Most everyone knows there is some sort of baseball steroid scandal going on.
This morning, ESPN aired live testimony from Capitol Hill of Roger Clemens, famed major league pitcher, vehemently denying that he ever took steroids or human growth hormone.
Honestly, I don’t care if he did. I don’t care if he didn’t. The whole thing has left a really bitter taste in my mouth. If he did, I really wish he would just man up and admit it. If he didn’t, I feel bad for him. How does he get his reputation back? His name will be forever tarnished and associated with the whole scandal.
I don’t really like Roger Clemens, mostly because my impression of him over the years is that he isn’t a very nice person. He seems to be pretty angry, and have a pretty bad temper. I will agree with anyone who says he is a great pitcher. For sure, he has carved his place in the upper echelon of men who have pitched in the Major Leagues.
But he’s not nice. Oh I’m sure he’s done nice things in his life, but he’s not nice, according to my tenet of If you’re nice to me, but rude to the waiter, then you’re not a nice person. A browse through his Wikipedia article (which, yes, I know… it’s Wikipedia… ) provides the following snippets:
Hall of Fame slugger Hank Aaron angered the pitcher by saying that pitchers should not be eligible for the MVP. “I wish he were still playing,” Clemens responded. “I’d probably crack his head open to show him how valuable I was.”

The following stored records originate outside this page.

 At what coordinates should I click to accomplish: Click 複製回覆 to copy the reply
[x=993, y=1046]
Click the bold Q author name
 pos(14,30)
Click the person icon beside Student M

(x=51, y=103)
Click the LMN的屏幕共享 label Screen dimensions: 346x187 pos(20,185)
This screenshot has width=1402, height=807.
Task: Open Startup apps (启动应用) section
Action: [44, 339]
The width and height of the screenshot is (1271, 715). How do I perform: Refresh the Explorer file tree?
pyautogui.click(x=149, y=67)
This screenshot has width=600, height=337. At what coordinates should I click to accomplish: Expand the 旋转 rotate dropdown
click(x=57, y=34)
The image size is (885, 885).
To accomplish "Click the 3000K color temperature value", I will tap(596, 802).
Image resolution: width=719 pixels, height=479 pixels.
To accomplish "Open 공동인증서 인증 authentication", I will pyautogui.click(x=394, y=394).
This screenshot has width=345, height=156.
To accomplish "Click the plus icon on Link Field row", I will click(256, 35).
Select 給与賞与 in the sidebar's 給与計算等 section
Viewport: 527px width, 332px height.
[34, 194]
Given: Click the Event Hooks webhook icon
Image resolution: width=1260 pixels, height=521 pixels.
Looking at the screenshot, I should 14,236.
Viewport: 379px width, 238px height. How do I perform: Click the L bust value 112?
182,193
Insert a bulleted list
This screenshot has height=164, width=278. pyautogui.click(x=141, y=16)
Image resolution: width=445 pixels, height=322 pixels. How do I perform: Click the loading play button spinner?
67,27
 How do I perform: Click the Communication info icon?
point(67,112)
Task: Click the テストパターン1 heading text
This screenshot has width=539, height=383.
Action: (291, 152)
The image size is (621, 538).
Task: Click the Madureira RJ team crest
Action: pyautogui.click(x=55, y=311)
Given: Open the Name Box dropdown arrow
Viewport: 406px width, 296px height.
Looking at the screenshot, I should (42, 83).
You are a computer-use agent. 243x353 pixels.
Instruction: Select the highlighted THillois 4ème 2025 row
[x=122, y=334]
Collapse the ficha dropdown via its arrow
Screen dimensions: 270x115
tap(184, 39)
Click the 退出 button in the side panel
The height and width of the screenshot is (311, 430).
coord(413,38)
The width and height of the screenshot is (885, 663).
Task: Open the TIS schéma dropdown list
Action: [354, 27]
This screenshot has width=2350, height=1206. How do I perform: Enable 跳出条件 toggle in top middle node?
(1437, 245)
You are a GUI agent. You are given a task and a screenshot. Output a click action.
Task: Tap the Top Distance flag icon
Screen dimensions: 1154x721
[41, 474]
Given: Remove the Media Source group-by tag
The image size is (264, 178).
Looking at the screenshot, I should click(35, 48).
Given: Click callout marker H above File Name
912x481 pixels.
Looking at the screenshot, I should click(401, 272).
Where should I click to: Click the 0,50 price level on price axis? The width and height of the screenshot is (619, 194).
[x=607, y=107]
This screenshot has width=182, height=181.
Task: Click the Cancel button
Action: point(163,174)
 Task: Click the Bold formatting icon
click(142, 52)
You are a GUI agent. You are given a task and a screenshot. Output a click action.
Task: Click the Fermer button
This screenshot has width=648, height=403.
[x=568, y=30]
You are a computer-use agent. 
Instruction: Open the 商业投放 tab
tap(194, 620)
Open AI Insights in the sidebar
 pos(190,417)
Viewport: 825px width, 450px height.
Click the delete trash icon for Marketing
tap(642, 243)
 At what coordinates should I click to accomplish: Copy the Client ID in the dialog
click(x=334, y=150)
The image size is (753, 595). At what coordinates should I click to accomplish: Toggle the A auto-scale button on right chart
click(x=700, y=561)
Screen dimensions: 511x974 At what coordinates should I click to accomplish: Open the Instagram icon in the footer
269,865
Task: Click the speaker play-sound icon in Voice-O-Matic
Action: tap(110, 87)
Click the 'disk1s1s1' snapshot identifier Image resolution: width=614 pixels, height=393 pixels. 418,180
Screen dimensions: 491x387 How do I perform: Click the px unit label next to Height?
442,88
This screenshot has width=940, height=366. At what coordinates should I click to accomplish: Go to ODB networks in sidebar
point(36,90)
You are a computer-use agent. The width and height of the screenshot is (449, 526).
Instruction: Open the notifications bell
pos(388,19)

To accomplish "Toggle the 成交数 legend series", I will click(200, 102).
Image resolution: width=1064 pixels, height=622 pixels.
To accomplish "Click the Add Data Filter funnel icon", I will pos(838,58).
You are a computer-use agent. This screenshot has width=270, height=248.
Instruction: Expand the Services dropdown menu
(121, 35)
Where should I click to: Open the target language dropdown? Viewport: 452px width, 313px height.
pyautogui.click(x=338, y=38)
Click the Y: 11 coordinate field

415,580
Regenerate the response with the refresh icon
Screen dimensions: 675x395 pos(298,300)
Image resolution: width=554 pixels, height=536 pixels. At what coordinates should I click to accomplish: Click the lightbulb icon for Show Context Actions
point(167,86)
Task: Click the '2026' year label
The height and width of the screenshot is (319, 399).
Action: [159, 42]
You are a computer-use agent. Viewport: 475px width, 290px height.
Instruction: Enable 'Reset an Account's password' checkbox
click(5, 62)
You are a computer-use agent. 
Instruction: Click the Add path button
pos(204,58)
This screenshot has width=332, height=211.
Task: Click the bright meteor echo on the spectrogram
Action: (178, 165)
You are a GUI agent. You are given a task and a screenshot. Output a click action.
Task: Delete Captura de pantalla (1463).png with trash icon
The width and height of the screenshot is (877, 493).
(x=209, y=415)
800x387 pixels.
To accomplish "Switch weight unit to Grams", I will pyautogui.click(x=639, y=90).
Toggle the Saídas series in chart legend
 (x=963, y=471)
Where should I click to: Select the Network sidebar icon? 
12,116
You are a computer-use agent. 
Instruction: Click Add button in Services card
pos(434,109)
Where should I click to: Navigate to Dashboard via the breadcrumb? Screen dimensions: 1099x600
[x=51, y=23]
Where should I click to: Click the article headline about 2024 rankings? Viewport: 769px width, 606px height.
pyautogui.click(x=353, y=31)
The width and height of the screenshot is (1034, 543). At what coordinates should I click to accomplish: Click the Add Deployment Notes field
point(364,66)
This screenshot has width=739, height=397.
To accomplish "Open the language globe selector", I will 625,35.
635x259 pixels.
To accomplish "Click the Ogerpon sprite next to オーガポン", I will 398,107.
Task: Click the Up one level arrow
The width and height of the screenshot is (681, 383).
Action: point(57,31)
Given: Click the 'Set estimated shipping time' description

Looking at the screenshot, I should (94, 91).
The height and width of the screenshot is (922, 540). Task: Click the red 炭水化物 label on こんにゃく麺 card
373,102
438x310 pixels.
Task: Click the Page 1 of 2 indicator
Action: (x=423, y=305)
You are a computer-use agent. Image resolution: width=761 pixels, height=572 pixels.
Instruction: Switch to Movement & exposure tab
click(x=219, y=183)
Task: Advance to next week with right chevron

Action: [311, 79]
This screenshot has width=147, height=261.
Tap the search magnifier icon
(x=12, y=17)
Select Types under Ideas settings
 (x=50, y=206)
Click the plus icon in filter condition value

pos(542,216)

His reputation has always been that of a pitcher unafraid to throw close to batters. Clemens led his league in hit batsmen only once, in 1995, but he has been among the leaders in several other seasons.
Clemens has also attracted controversy over the years for his outspoken comments, such as his complaints about having to carry his own luggage through an airport and his criticism of Fenway Park for being a subpar facility.
But the incident that stands out for me, a lifelong Mets fan, was his ongoing bad blood with Mike Piazza, which culminated in Roger Clemens chucking a piece of very sharp broken bat at Piazza.
The reason why I bring up his niceness – or lack thereof – is because of his testimony today in front of the congressional subcommittee investigating steroids in major league baseball. Frank and I were watching as Roger Clemens gave his opening statement. Transcripts are not yet available online as far as I can find but during his statement he said something to the effect of, “If I am guilty of anything, it’s that I’m nice. Perhaps I’m even too nice.”
And then Frank and I peeled ourselves off the floor when we were done with our fit of laughter.